## ABOUT THIS TASK
Rewrite the NKGSB Bank report starting at "The business mix" and ending at "Rs 821 crore.", using "total business" in place of "business mix".

NKGSB Bank holds 104th AGM; Despite Covid profit rises

Maharashtra-based NKGSB Bank has earned a net profit of Rs 14.79 crore in the 2020-21 financial year, which is more than triple in comparison to the 2019-20 FY. The bank has announced plans to give a 7 percent dividend to its shareholders for the said financial year.

The announcement was made in the 104th Annual General Meeting of the bank held recently in Mumbai. Despite the Covid-19 odds, the operating profit for the financial year 2020-21 improved to Rs 70 crore as compared to Rs 47.67 crore last year. The Net Profit after tax and provisions for the F.Y. 2020-21 improved to Rs 14.79 crore as compared to Rs 3.07 Cr. for the previous year

The business mix of the bank stood at Rs 11,264 crore. The deposits and loans and advances of the bank as of 31st March 2021 stood at Rs 6,994 crore and Rs 4,270 crore respectively. The Owned funds improved from Rs 781 crore to Rs 821 crore.

Besides, the bank’s CRAR has improved and stood at 13.43% well above the stipulated norms of 12%. The core capital (Tier I) of the Bank has increased to a good level above 9%. The paid-up capital of the Bank as of March 31, 2021, stood at Rs 83.13 cr as compared to Rs 86.76 cr in the previous year, claims the bank financial report for the year 2020-21.

Saved entries:
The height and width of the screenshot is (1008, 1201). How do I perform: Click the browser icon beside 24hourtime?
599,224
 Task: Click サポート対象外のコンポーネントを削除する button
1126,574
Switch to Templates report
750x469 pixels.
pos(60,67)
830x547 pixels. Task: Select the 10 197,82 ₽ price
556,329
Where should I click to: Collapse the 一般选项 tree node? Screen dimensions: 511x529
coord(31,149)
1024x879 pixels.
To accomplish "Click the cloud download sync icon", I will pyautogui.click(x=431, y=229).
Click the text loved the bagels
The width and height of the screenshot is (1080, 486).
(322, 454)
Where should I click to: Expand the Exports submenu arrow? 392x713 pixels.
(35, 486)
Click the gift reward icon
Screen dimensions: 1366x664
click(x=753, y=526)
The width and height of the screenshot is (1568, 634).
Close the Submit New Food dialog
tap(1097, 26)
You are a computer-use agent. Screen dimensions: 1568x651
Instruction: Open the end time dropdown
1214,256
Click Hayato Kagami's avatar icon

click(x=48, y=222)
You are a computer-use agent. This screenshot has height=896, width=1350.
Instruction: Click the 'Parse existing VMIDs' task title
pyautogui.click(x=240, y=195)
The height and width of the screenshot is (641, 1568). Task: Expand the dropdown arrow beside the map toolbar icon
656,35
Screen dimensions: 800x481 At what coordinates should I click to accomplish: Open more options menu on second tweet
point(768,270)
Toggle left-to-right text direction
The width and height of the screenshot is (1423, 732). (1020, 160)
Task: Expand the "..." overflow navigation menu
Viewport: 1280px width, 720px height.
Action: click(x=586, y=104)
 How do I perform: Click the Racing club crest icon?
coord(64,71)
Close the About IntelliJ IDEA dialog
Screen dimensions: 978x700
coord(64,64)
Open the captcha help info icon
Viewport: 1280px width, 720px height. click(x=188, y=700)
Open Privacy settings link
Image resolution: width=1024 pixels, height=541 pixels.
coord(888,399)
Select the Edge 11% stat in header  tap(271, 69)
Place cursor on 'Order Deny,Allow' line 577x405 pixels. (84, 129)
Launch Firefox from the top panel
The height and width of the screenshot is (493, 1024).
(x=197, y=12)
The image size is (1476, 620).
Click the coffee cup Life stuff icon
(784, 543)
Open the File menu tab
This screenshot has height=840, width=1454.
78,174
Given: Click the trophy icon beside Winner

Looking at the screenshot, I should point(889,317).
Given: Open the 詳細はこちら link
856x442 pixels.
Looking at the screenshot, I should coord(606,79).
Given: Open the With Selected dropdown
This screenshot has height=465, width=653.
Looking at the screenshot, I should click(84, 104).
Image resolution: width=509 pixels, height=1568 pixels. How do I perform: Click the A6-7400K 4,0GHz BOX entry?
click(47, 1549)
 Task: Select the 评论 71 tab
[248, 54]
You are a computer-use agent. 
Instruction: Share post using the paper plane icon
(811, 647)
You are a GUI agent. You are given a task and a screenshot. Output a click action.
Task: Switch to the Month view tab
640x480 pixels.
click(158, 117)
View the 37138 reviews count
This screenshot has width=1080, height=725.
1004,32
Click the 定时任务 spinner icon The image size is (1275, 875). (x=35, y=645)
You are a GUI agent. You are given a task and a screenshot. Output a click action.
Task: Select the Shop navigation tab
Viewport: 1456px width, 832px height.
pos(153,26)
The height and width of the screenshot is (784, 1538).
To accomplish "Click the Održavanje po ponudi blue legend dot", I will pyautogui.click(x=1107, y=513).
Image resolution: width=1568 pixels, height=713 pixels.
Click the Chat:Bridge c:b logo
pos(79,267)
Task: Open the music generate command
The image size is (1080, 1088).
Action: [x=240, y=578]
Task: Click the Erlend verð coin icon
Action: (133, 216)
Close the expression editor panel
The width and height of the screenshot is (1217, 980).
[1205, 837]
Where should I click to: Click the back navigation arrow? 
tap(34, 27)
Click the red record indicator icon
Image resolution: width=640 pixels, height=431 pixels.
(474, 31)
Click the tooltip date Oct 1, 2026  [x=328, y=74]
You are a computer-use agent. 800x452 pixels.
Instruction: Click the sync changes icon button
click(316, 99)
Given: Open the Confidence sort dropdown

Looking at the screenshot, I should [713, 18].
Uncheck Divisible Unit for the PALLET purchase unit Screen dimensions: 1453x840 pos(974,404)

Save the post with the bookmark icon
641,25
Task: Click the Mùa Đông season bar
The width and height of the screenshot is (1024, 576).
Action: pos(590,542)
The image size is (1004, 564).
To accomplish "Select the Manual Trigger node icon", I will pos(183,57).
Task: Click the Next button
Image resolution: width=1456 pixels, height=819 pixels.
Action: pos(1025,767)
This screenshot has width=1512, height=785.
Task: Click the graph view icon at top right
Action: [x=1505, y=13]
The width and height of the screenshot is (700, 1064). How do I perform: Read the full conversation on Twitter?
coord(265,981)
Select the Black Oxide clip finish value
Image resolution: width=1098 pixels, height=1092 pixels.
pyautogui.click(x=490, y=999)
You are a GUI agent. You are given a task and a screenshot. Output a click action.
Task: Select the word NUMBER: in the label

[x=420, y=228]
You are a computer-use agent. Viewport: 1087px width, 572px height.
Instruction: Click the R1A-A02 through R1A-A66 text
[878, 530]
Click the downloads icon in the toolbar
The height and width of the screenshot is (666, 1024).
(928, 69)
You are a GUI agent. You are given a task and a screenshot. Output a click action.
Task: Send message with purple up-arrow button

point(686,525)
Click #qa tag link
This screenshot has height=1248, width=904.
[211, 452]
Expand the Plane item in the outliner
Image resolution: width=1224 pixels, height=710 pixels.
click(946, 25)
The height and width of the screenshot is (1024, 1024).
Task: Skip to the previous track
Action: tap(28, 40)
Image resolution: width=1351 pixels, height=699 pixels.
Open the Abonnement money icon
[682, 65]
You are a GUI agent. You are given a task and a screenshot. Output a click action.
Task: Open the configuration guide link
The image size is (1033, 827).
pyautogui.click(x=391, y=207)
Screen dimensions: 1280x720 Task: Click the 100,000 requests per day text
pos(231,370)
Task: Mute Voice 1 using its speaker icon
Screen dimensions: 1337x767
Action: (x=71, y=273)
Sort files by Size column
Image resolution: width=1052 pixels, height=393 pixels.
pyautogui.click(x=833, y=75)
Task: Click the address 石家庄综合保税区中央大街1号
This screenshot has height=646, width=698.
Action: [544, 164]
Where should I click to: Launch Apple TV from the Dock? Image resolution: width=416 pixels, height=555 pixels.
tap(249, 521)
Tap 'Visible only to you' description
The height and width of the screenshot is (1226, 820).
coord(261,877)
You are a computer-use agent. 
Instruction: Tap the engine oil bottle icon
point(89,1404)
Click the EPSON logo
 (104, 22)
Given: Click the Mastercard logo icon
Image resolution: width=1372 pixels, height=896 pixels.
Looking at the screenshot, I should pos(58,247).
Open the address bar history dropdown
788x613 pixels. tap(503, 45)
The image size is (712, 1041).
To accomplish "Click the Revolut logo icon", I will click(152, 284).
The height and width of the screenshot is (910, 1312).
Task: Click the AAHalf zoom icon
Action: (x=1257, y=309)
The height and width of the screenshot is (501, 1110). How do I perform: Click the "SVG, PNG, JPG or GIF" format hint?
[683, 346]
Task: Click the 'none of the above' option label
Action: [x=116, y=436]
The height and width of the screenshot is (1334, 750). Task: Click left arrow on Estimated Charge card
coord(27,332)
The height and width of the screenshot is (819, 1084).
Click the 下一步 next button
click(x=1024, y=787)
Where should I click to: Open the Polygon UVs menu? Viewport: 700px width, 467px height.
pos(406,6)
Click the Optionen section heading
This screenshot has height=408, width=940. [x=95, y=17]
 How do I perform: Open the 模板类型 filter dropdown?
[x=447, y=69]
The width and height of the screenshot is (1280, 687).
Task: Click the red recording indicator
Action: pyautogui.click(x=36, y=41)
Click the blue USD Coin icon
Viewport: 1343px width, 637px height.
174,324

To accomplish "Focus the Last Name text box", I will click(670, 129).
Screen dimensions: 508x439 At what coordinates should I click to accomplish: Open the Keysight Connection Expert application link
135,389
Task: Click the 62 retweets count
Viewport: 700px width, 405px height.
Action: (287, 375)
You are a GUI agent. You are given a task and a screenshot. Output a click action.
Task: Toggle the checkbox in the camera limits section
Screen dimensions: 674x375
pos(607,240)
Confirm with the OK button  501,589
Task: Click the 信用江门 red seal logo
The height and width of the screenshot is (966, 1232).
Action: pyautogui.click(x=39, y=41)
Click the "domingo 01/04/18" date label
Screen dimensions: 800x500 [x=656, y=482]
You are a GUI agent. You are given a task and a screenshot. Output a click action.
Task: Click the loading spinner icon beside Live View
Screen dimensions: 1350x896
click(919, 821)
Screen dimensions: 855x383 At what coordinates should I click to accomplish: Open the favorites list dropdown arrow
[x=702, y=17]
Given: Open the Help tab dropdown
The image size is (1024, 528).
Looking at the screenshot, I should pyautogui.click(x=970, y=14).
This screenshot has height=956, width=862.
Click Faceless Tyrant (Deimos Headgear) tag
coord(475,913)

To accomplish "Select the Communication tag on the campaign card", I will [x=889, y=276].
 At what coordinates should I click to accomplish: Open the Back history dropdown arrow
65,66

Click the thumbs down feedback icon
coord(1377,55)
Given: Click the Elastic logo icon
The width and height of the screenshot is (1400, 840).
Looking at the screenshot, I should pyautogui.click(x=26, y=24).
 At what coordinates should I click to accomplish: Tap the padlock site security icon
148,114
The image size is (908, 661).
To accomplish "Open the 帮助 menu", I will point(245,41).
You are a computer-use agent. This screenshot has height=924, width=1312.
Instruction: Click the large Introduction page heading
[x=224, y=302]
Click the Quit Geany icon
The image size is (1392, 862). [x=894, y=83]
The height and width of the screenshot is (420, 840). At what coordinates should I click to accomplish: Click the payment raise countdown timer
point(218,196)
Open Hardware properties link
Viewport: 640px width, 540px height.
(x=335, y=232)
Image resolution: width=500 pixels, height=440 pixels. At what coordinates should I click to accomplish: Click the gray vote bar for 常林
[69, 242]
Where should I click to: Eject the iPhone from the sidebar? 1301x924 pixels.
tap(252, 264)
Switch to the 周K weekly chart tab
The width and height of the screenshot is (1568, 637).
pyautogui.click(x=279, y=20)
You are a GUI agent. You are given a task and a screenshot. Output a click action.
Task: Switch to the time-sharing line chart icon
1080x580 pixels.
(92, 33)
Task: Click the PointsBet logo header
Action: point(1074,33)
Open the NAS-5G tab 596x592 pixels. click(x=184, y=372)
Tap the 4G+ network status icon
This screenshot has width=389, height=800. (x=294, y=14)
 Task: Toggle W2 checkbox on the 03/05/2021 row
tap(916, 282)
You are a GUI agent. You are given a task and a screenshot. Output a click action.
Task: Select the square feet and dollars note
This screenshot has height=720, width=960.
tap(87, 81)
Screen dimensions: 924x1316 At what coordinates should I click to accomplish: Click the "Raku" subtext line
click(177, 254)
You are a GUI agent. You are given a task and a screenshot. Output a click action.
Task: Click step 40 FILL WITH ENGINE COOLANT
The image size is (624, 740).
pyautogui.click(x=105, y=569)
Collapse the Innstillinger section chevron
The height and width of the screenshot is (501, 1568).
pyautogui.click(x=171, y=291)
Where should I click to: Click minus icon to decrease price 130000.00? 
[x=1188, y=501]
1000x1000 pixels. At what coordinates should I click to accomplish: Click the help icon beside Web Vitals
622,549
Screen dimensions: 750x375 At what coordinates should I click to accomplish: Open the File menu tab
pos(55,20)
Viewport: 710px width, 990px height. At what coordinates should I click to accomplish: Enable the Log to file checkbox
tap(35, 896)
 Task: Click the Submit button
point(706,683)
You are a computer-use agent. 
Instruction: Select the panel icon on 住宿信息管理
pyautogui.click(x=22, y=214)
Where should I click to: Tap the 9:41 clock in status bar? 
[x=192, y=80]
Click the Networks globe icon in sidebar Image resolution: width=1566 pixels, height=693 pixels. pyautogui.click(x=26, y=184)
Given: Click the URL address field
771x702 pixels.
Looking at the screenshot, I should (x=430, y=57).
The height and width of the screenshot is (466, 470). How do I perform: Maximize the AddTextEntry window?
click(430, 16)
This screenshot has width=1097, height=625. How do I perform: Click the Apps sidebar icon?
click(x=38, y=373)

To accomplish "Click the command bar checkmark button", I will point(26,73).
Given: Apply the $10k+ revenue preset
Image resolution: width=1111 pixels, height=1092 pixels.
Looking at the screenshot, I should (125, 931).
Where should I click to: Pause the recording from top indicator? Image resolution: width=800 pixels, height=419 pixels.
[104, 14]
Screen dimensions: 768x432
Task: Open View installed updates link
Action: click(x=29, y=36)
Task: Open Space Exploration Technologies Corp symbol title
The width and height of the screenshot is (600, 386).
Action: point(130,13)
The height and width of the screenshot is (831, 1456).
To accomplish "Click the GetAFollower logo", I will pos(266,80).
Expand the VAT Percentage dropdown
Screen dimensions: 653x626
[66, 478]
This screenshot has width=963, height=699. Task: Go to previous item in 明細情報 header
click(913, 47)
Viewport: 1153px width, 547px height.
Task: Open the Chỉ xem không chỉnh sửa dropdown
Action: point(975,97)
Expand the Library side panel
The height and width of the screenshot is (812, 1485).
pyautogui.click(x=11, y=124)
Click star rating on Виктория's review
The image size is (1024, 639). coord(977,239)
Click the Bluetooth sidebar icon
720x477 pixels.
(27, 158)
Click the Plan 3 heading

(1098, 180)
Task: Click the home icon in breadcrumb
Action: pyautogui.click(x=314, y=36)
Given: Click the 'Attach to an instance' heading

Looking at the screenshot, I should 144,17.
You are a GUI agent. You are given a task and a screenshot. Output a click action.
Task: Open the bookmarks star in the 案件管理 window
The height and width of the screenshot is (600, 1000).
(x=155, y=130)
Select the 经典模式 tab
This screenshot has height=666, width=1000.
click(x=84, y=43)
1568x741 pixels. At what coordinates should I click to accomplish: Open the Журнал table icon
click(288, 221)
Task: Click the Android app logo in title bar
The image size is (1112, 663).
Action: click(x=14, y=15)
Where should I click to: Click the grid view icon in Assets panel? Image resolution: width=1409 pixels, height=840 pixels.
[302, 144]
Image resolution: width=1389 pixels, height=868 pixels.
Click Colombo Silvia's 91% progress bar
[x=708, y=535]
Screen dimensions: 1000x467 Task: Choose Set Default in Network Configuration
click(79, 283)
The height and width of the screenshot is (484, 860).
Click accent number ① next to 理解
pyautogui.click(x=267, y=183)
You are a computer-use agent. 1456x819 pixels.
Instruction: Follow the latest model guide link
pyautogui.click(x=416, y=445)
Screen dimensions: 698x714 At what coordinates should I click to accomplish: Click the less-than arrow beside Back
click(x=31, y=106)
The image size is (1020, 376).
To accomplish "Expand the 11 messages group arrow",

## EXPECTED OUTPUT
The total business of the bank stood at Rs 11,264 crore. The deposits and loans and advances of the bank as of 31st March 2021 stood at Rs 6,994 crore and Rs 4,270 crore respectively. The Owned funds improved from Rs 781 crore to Rs 821 crore.